• _What is needed_:
Can you repeat every one of the records below word for word, in the same order?

• _Given information_:

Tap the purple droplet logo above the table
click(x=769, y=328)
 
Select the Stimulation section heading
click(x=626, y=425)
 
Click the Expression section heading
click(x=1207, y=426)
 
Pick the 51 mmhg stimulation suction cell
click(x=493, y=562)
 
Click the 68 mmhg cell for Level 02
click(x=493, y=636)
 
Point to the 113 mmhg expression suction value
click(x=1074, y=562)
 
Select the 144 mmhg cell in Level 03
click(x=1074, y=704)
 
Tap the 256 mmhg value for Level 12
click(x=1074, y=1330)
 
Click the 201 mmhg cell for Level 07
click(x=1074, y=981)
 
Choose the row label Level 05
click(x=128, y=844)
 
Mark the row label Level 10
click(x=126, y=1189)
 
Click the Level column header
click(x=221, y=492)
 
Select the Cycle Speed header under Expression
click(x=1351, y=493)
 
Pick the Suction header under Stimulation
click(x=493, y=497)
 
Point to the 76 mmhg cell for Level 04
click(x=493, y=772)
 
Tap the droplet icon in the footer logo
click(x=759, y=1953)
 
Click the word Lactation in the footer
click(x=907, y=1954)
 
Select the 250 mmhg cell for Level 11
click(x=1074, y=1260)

• _Answer to this exercise_:
Tap the purple droplet logo above the table
click(x=769, y=328)
 
Select the Stimulation section heading
click(x=626, y=425)
 
Click the Expression section heading
click(x=1207, y=426)
 
Pick the 51 mmhg stimulation suction cell
click(x=493, y=562)
 
Click the 68 mmhg cell for Level 02
click(x=493, y=636)
 
Point to the 113 mmhg expression suction value
click(x=1074, y=562)
 
Select the 144 mmhg cell in Level 03
click(x=1074, y=704)
 
Tap the 256 mmhg value for Level 12
click(x=1074, y=1330)
 
Click the 201 mmhg cell for Level 07
click(x=1074, y=981)
 
Choose the row label Level 05
click(x=128, y=844)
 
Mark the row label Level 10
click(x=126, y=1189)
 
Click the Level column header
click(x=221, y=492)
 
Select the Cycle Speed header under Expression
click(x=1351, y=493)
 
Pick the Suction header under Stimulation
click(x=493, y=497)
 
Point to the 76 mmhg cell for Level 04
click(x=493, y=772)
 
Tap the droplet icon in the footer logo
click(x=759, y=1953)
 
Click the word Lactation in the footer
click(x=907, y=1954)
 
Select the 250 mmhg cell for Level 11
click(x=1074, y=1260)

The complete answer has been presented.